Pequenas correm mais risco

O valor ressarcido nunca é integral ao que deixa de ser pago. Geralmente varia entre 75% e 90%. Essa diferença funciona como uma franquia. Mas se a seguradora conseguir recuperar todos os bens vendidos e não pagos, por exemplo, nesse caso tudo é devolvido ao segurado. São poucas as seguradoras que oferecem seguro de crédito no Brasil. Além da Crédito y Caución, existem a Mapfre, a Euler Hermes e a Coface, todas estrangeiras. A JMalucelli, única brasileira, passou a oferecer essa modalidade de seguro no final do mês passado, mas só para vendas no mercado interno.

Daniel Nobre, diretor da Coface, disse que no Brasil o produto ainda é adotado praticamente só por grandes empresas. ‘Mas são as pequenas que correm maior risco, porque raramente têm uma área de análise de crédito para dar suporte à equipe de vendas’, diz. Em geral, a Coface faz contratos para coberturas de no mínimo R$ 6 milhões em vendas domésticas a prazo e de US$ 800.000 em exportações. Já a Crédito y Caución estabelece o mínimo de R$ 450.000 para o total de vendas anuais a prazo no mercado interno. A JMalucelli não estipula valor mínimo. Um dos principais pontos negativos do seguro de crédito, porém, é o prazo para recebimento da indenização – cerca de seis meses. ‘As pequenas empresas têm de avaliar, além do custo, se suportam essa espera’, ressalta o advogado Dinir da Rocha.

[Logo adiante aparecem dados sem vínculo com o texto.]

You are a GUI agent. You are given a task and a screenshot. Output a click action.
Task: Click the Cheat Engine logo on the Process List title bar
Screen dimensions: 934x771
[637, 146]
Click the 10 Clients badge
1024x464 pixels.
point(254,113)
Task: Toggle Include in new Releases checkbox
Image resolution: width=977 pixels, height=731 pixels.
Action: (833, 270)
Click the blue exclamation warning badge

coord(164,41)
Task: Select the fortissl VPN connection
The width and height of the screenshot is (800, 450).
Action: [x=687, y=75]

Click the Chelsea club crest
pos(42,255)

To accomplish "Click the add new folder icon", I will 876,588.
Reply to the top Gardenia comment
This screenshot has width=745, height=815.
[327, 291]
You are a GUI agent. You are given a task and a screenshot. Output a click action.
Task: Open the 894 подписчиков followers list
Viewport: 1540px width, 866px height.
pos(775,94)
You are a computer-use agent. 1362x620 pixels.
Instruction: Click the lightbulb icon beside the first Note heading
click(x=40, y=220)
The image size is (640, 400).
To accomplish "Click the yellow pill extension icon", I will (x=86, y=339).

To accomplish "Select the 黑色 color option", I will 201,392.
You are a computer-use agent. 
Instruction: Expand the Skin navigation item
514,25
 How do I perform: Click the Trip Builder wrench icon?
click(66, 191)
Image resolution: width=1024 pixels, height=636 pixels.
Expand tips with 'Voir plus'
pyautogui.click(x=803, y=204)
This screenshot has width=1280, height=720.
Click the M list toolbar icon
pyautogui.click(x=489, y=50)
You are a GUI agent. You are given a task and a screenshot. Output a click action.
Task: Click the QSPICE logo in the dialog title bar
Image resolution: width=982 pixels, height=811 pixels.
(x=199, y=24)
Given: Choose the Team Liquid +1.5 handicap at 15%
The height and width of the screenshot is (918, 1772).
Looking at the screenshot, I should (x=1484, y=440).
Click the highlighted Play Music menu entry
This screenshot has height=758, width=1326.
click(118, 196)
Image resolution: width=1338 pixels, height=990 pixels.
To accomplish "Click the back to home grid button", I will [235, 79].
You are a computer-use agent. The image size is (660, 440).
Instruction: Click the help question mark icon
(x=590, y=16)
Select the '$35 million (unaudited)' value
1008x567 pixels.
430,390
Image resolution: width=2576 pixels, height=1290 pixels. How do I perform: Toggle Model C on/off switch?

A empresa General Brands, de São Paulo, fabricante de sucos, adoçantes e pó para gelatina, aderiu ao seguro de crédito no início deste ano, após alguns clientes antigos não conseguirem honrar os pagamentos. Cerca de 5% do seu faturamento vêm das exportações e 60% das vendas ao exterior são a prazo, agora cobertas pelo seguro de crédito. ‘No nosso caso, que exportamos, é também uma questão de economia, porque sai mais barato do que obter uma carta de crédito’, afirma Robson Belo, assistente de exportação da General Brands. Ele cita como exemplo um contrato de exportação no valor de 173.000 euros, em que o cliente gastou 9.000 euros para conseguir uma carta de crédito com um banco internacional e a General Brands outros 2.000 euros – a carta de crédito é muito usada como garantia em operações de comércio exterior.

A importadora e distribuidora de papel Vivox, também de São Paulo, financia pelo menos 80% das suas vendas em até dois meses. Há três anos a companhia possui seguro de crédito e já precisou usá-lo uma dezena de vezes. ‘Conseguimos recuperar cerca de 80% do valor que deixaram de nos pagar’, diz Jorge Schön, diretor comercial da Vivox. ‘Ter o seguro também nos permite adotar uma postura de vendas mais agressiva’, diz.

Desde a intensificação da crise financeira internacional, a procura pelo seguro de crédito vem crescendo. Na Crédito y Caución, houve um aumento de aproximadamente 30%. Na Coface, de 40%. Com o maior risco de inadimplência, a tendência também é de alta no preço do seguro. ‘Em média, o mercado deve reajustar os preços entre 10% e 30%, dependendo do setor’, afirma Alexandre Malucelli, presidente do grupo JMalucelli.